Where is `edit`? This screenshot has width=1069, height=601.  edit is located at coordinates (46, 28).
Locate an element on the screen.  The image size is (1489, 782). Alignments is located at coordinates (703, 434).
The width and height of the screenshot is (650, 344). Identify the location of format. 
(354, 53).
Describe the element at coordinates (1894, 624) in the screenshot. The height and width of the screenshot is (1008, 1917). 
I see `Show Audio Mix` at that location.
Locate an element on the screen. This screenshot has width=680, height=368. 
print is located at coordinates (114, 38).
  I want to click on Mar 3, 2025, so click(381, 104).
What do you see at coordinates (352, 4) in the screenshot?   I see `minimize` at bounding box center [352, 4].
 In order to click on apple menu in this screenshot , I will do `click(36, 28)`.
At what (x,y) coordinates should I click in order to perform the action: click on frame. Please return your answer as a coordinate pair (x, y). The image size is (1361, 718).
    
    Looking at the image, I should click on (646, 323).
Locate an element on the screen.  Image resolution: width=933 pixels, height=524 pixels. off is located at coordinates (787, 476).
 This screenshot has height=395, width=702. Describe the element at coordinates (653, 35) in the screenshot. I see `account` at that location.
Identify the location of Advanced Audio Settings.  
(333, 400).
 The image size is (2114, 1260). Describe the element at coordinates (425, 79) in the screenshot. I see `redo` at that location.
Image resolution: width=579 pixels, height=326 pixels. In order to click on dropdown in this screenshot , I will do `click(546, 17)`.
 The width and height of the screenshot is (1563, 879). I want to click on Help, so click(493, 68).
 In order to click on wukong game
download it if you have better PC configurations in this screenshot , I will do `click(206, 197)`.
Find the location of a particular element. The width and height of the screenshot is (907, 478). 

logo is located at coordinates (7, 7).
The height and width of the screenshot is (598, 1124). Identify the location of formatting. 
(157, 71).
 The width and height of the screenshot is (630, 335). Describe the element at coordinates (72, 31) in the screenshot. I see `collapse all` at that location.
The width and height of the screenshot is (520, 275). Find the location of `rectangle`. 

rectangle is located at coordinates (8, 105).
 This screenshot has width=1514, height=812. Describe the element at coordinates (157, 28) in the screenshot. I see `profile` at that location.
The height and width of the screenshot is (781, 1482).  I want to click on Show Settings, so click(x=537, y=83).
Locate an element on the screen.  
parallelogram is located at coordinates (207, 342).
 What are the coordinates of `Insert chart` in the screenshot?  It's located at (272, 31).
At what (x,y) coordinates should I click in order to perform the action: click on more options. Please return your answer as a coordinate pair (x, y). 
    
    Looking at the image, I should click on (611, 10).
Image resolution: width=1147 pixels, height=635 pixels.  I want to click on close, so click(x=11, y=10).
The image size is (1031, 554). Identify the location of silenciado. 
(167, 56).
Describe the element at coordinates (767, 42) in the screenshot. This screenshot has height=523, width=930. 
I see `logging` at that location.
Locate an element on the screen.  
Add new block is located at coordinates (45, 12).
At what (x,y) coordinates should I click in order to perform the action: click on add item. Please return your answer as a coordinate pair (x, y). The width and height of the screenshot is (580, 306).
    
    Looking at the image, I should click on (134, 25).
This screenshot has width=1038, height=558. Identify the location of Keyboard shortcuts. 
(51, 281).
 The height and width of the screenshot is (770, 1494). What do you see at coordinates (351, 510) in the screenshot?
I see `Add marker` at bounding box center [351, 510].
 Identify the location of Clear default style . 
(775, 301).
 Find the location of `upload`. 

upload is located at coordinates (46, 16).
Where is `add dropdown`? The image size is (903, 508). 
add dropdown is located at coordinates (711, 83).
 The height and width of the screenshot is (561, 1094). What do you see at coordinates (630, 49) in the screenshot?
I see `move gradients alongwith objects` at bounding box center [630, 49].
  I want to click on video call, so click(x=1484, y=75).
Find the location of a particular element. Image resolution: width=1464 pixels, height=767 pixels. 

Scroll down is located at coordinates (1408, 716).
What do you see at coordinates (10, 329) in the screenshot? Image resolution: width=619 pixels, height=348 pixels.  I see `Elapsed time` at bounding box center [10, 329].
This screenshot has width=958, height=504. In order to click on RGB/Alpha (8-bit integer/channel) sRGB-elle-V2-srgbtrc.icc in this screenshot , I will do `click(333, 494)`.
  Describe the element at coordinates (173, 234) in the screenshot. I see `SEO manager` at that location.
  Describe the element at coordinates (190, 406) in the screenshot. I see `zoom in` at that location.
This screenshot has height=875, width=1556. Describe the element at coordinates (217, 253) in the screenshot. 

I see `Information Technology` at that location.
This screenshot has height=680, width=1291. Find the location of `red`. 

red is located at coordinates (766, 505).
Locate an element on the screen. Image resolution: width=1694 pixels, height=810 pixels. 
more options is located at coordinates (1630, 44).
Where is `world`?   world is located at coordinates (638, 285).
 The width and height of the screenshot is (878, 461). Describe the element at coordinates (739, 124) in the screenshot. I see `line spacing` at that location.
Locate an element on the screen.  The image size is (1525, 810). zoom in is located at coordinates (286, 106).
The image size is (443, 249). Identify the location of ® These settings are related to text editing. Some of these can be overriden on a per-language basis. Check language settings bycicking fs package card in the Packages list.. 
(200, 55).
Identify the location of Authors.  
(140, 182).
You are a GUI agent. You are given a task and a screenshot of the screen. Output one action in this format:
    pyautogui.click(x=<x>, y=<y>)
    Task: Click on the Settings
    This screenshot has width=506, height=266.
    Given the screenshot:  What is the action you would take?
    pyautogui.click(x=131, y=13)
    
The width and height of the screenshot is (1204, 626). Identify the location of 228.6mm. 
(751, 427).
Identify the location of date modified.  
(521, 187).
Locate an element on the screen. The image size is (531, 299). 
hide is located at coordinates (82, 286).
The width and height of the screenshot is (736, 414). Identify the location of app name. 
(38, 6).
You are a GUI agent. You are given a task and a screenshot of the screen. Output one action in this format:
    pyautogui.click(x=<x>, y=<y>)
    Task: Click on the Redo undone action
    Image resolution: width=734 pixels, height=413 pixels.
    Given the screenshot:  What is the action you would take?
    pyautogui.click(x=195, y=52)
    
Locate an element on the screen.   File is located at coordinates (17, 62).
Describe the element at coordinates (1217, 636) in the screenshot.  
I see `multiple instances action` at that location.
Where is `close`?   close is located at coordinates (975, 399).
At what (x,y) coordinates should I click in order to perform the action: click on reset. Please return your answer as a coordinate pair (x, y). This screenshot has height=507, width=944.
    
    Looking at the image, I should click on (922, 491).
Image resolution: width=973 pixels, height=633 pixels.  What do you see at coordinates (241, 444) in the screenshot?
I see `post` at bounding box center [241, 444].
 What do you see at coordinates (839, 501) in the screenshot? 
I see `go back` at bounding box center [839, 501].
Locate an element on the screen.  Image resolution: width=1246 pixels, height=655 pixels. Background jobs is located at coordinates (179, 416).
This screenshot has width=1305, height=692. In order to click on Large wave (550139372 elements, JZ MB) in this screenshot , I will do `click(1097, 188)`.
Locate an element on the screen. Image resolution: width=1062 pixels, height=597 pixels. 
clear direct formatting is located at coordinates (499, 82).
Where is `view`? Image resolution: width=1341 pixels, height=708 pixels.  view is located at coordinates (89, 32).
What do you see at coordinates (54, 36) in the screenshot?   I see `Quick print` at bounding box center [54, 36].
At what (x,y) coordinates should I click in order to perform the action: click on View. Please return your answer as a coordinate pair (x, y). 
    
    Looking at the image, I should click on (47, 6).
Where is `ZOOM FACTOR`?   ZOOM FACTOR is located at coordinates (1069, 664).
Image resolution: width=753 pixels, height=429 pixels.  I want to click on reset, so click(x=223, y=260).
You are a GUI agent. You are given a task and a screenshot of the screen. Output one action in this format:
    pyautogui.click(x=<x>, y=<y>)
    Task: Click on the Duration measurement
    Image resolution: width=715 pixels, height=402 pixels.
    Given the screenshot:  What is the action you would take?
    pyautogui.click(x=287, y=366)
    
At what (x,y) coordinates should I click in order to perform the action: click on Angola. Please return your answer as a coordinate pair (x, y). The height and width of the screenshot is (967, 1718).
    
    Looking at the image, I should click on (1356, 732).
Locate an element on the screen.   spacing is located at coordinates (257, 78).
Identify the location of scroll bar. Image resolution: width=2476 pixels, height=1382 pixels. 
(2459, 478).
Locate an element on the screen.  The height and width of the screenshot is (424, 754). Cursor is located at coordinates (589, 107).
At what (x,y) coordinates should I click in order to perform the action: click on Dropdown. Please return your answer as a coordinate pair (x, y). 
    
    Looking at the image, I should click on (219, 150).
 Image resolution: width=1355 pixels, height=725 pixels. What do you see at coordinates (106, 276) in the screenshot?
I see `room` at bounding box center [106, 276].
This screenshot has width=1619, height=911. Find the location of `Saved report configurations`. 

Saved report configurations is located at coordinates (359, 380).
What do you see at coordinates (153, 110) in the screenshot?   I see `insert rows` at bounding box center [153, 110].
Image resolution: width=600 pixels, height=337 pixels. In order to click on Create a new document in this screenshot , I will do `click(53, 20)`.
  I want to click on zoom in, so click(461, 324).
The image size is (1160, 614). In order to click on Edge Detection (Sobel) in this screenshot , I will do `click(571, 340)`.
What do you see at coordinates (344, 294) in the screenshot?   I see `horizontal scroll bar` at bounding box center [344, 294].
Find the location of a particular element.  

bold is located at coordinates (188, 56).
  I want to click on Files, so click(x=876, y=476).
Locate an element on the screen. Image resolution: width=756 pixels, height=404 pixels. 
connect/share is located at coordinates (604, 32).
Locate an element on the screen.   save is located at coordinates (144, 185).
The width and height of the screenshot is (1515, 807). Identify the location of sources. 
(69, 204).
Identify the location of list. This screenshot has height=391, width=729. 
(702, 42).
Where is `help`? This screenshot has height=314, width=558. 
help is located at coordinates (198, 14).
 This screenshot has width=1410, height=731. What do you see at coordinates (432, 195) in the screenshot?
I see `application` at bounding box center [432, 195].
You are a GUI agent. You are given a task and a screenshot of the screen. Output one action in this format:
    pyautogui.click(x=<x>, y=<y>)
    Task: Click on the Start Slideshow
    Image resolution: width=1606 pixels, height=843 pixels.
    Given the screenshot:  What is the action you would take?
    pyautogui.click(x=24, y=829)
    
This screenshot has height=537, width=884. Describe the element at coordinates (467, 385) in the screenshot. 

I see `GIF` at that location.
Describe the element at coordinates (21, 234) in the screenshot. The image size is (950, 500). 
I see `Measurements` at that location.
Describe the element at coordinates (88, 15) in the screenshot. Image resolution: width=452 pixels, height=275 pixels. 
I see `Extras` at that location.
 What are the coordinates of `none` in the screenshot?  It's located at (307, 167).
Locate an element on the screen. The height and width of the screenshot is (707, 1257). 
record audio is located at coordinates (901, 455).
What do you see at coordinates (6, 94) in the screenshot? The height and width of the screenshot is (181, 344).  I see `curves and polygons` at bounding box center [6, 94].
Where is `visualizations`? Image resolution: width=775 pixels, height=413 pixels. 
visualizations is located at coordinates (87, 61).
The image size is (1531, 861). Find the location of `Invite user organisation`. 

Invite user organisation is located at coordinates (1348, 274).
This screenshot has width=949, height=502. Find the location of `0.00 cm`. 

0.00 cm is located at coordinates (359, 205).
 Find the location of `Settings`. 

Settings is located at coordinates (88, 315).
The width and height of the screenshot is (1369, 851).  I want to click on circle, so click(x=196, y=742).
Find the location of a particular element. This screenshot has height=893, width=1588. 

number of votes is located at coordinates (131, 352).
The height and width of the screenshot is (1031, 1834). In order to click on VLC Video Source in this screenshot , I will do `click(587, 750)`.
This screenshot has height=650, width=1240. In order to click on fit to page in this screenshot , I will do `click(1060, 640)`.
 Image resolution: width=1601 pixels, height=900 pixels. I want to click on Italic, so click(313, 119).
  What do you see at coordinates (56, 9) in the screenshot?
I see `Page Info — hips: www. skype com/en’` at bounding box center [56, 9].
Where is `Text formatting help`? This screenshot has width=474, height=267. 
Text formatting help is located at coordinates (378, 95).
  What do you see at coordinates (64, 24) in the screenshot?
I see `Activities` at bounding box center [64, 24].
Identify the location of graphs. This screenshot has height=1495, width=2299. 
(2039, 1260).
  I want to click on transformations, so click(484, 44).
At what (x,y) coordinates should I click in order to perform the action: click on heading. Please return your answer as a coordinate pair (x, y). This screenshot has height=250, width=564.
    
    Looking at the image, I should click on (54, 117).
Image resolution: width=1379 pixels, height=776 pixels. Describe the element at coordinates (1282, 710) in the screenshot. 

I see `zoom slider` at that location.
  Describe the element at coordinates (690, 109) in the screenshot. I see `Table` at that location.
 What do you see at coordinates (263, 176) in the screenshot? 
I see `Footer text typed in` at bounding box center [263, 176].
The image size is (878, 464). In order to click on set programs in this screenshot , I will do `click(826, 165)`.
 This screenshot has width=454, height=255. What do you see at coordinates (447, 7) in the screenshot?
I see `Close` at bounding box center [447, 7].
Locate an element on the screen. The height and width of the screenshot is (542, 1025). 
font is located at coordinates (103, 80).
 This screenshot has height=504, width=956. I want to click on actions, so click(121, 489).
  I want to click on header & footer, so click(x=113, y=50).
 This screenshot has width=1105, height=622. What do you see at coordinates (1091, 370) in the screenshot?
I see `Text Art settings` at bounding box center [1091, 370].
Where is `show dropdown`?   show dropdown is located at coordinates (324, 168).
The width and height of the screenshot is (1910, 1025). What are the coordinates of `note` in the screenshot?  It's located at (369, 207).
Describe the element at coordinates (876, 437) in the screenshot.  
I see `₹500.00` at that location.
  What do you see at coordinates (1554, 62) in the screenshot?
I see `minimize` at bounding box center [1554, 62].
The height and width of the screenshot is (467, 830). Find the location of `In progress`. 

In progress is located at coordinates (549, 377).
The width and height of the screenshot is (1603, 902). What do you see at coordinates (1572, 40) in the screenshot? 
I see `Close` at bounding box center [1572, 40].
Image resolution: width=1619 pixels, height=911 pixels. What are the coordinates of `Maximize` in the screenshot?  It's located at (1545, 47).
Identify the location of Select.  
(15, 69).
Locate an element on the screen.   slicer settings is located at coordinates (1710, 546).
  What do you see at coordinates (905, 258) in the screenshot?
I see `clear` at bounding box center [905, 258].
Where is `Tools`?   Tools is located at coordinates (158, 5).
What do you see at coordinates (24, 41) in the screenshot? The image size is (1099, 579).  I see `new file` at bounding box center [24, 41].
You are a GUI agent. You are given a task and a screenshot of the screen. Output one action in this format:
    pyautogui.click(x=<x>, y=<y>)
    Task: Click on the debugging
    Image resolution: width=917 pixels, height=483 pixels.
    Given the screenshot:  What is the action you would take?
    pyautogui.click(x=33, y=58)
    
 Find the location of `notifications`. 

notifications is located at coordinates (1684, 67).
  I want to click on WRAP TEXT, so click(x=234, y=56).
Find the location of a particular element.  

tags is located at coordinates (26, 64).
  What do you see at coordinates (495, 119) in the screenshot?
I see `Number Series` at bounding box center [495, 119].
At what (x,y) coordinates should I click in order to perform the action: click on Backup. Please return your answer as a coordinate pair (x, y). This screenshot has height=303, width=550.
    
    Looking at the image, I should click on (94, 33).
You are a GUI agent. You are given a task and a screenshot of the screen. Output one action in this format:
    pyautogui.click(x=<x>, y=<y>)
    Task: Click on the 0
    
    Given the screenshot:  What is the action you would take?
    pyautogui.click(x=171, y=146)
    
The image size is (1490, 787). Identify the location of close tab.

■ What this task involves
Put the lines into a numbered list, starting at the line containing "Identify the location of Advanced" and ending after the line containing "Looking at the image, I should click on (611, 10).", and leave out any blank lines.

■ Answer to this exercise
1. Identify the location of Advanced Audio Settings.  
2. (333, 400).
3.  The image size is (2114, 1260). Describe the element at coordinates (425, 79) in the screenshot. I see `redo` at that location.
4. Image resolution: width=579 pixels, height=326 pixels. In order to click on dropdown in this screenshot , I will do `click(546, 17)`.
5.  The width and height of the screenshot is (1563, 879). I want to click on Help, so click(493, 68).
6.  In order to click on wukong game
7. download it if you have better PC configurations in this screenshot , I will do `click(206, 197)`.
8. Find the location of a particular element. The width and height of the screenshot is (907, 478). 
9. logo is located at coordinates (7, 7).
10. The height and width of the screenshot is (598, 1124). Identify the location of formatting. 
11. (157, 71).
12.  The width and height of the screenshot is (630, 335). Describe the element at coordinates (72, 31) in the screenshot. I see `collapse all` at that location.
13. The width and height of the screenshot is (520, 275). Find the location of `rectangle`. 
14. rectangle is located at coordinates (8, 105).
15.  This screenshot has width=1514, height=812. Describe the element at coordinates (157, 28) in the screenshot. I see `profile` at that location.
16. The height and width of the screenshot is (781, 1482).  I want to click on Show Settings, so click(x=537, y=83).
17. Locate an element on the screen.  
18. parallelogram is located at coordinates (207, 342).
19.  What are the coordinates of `Insert chart` in the screenshot?  It's located at (272, 31).
20. At what (x,y) coordinates should I click in order to perform the action: click on more options. Please return your answer as a coordinate pair (x, y). 
21.     Looking at the image, I should click on (611, 10).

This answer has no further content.